_Task to complete_: Starting at the line that contains "Click the Time Machine Recovery clock icon", write out every line through the last one in the records below, word for word. Leave out any pictures.

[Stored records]
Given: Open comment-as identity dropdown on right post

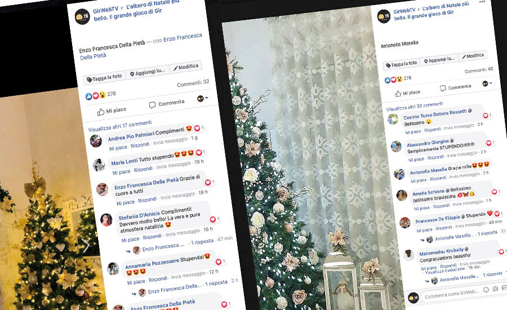Looking at the screenshot, I should (x=487, y=83).
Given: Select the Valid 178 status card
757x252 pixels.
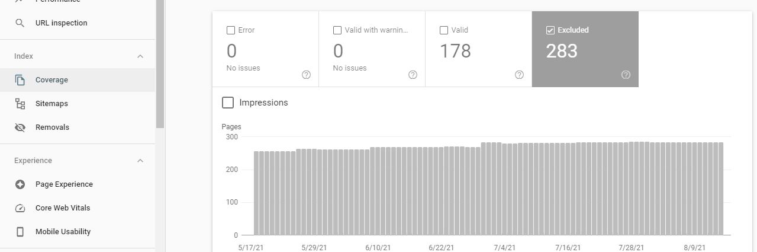Looking at the screenshot, I should coord(478,52).
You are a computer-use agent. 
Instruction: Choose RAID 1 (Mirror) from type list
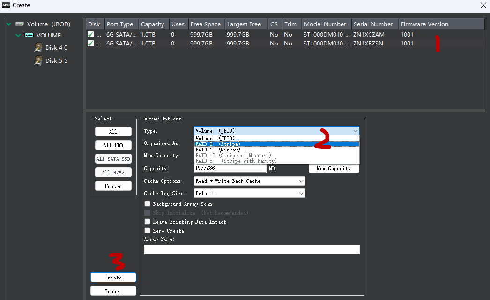click(276, 150)
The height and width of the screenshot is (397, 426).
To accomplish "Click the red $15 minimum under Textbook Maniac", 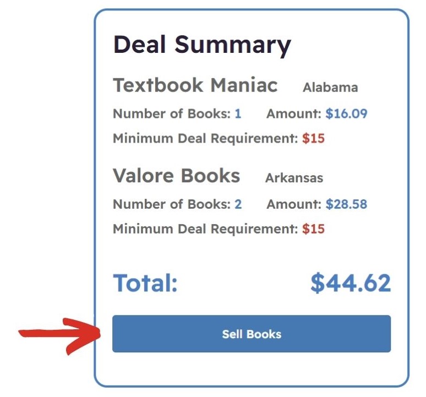I will click(x=313, y=138).
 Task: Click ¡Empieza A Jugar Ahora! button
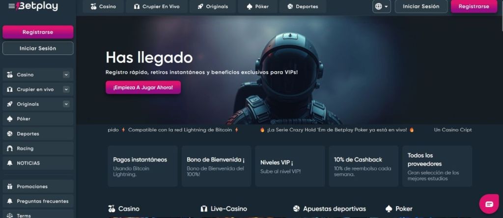coord(143,87)
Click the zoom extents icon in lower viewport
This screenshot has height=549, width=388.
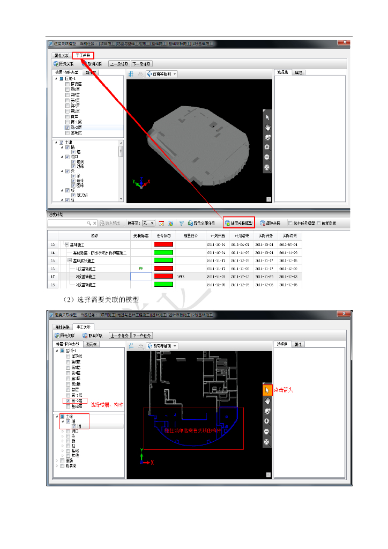(x=266, y=442)
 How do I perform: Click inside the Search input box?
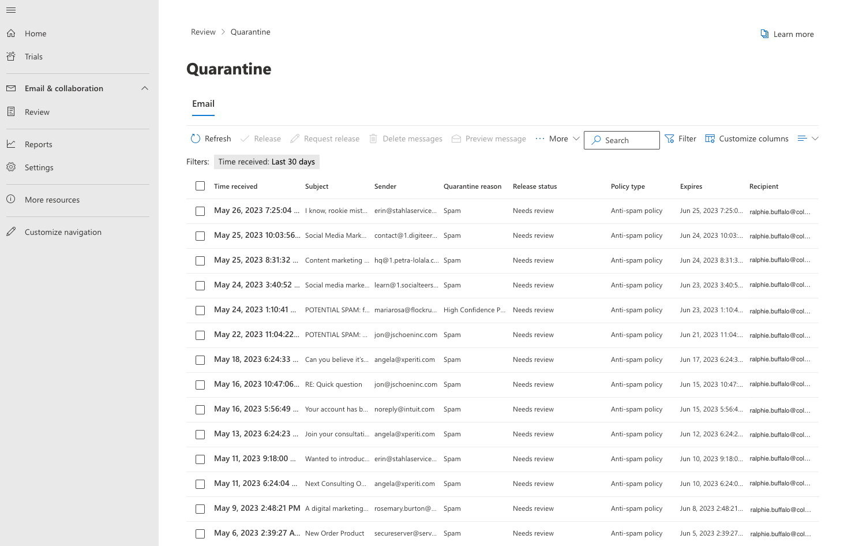click(621, 140)
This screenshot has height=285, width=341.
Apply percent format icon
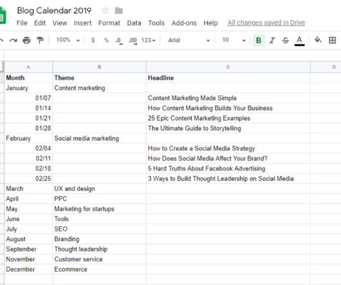(x=106, y=40)
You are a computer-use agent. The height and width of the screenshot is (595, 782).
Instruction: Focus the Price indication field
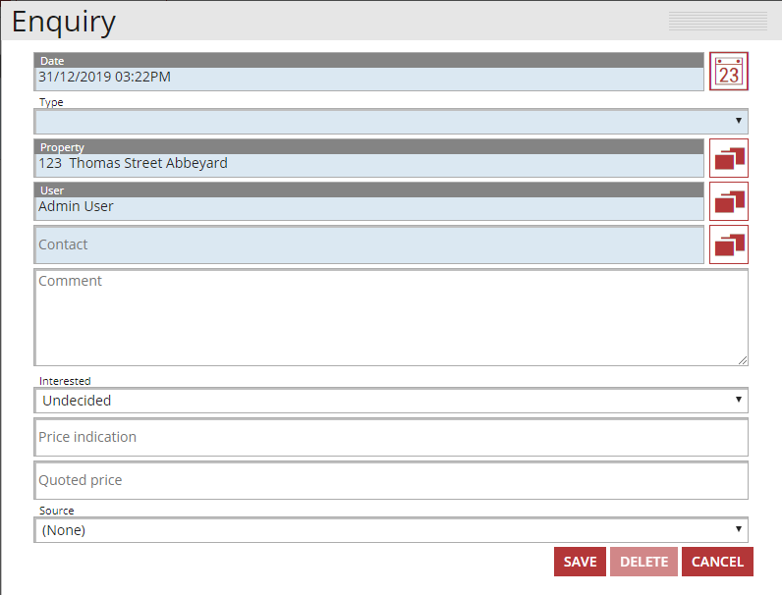coord(391,437)
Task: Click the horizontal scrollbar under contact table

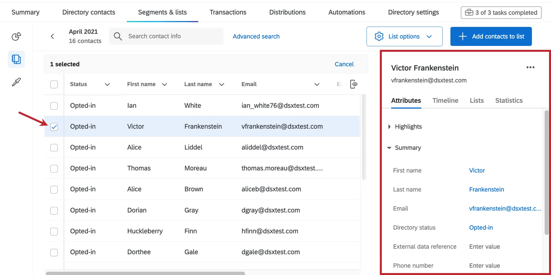Action: tap(145, 273)
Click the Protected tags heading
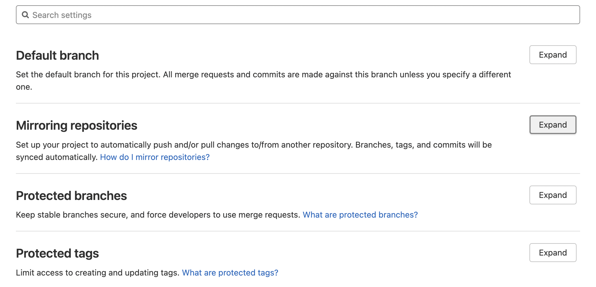596x287 pixels. (x=57, y=253)
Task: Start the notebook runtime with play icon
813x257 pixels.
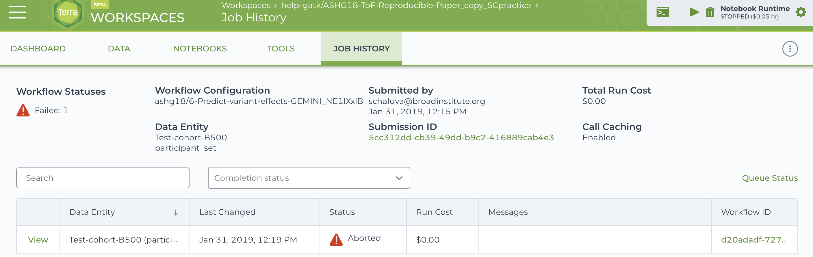Action: (x=694, y=12)
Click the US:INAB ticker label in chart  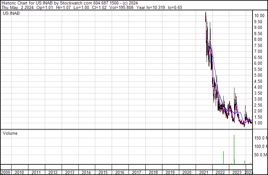[x=11, y=14]
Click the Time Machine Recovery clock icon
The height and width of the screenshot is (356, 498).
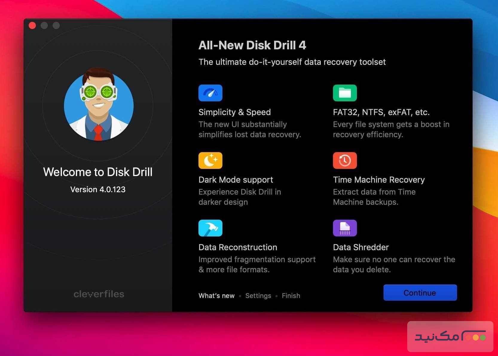click(x=345, y=161)

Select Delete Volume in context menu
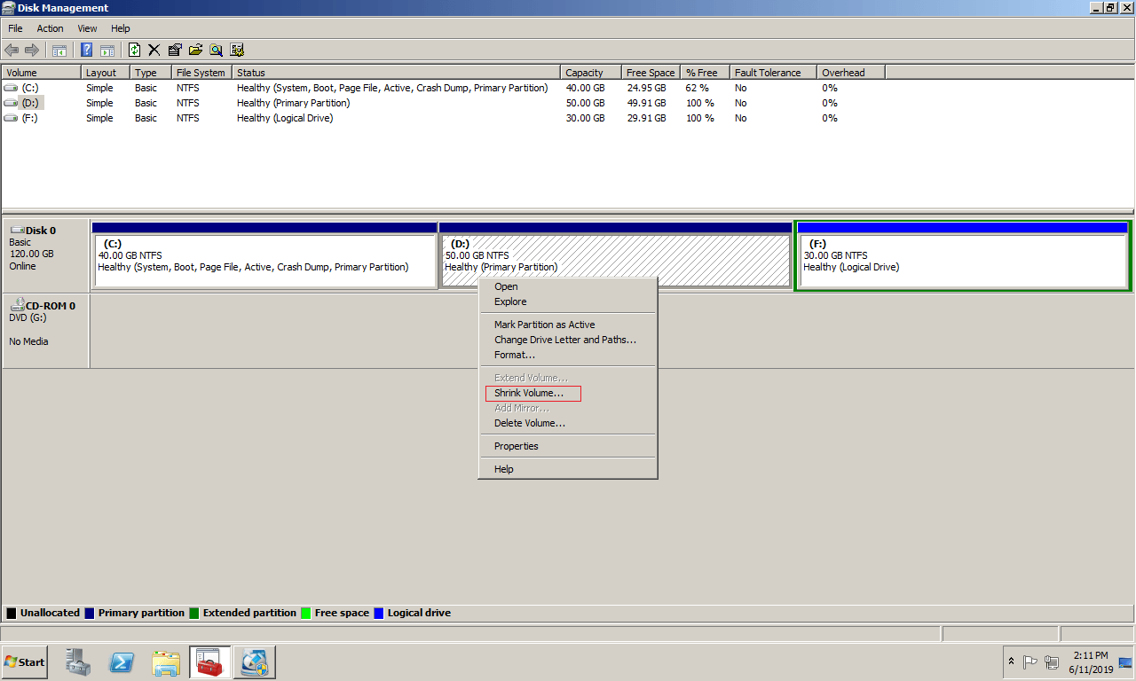coord(530,424)
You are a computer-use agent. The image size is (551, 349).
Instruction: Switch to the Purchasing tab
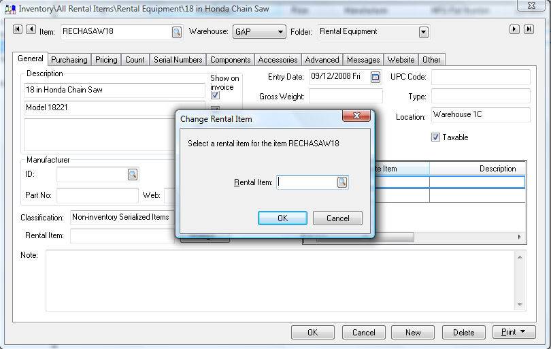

_Solution for this problem_:
Click the Time Machine Recovery clock icon
The height and width of the screenshot is (356, 498).
click(x=345, y=161)

Select Delete Volume in context menu
coord(530,424)
You are a computer-use agent. The image size is (551, 349).
Instruction: Switch to the Purchasing tab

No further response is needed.